Figure 5Sample variability (A) Heatmap of Jaccard similarities based on the presence/absence of bacterial peptides for the top six patients with the most sampling time points. Dendrogram clustering is based on Pearson correlation of Jaccard distances. Bottom triangle for the supernatant fraction of the sample. Top triangle for pellet fraction of the sample. (B) Heatmap of Jaccard similarities based on the presence/absence of human peptides for the top six patients with the most sampling time points. Dendrogram clustering is based on Pearson correlation of Jaccard distances. Bottom triangle for the supernatant fraction of the sample. Top triangle for pellet fraction of the sample. (C) Boxplot of Jaccard similarities for bacterial peptides of paired samples with different time distances between sampling points. (D) Boxplot of Jaccard similarities for human peptides of paired samples with different time distances between sampling points.
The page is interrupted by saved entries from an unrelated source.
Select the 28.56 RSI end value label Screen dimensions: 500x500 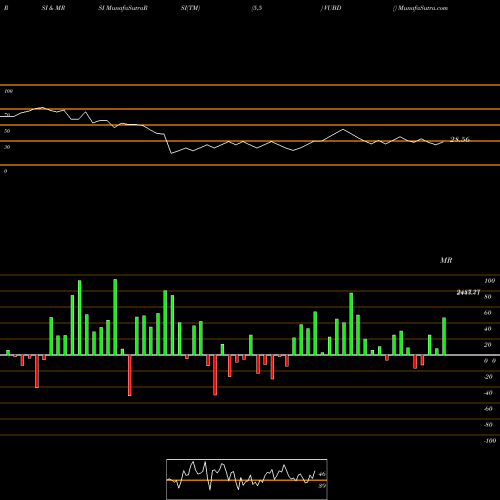(460, 139)
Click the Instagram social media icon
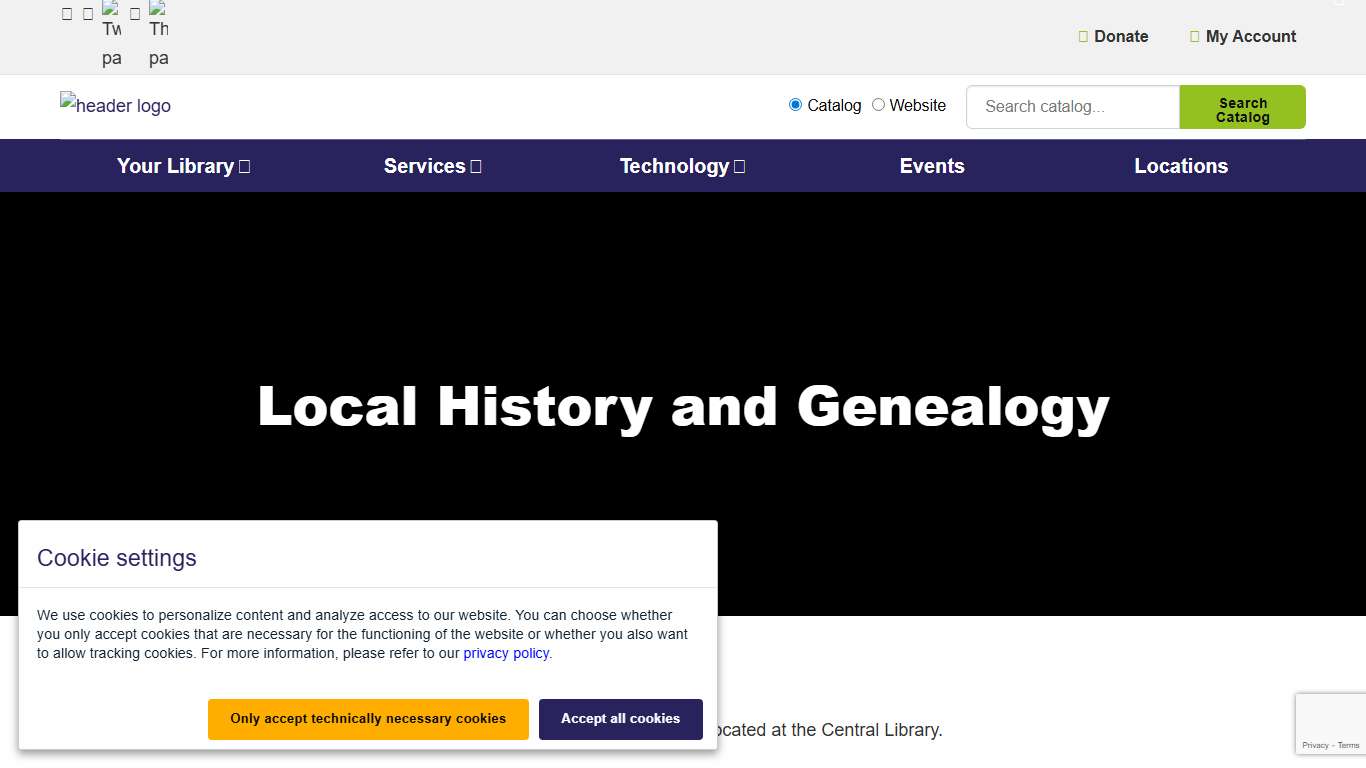 click(x=88, y=13)
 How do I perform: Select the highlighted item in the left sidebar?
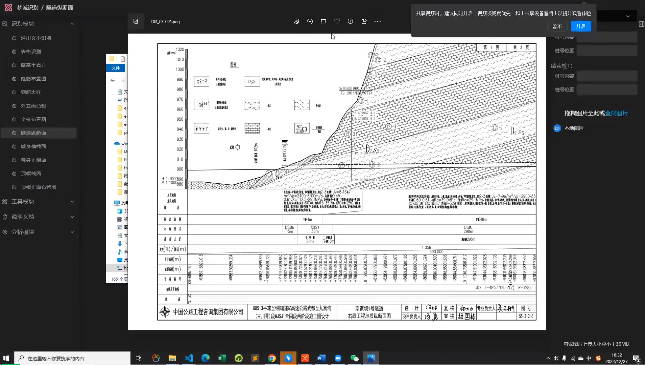39,133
Figure 6Comparing taxonomic and functional data for longitudinal samples. Taxonomic class abundances retrieved from proteomic and 16S rRNA data as well as GO term abundances were compared for samples for two patients over time. In addition, antibiotic treatment at sampling time point and type of hospital admission (i.e., chemotherapy or transplantation) for the sampling time is indicated.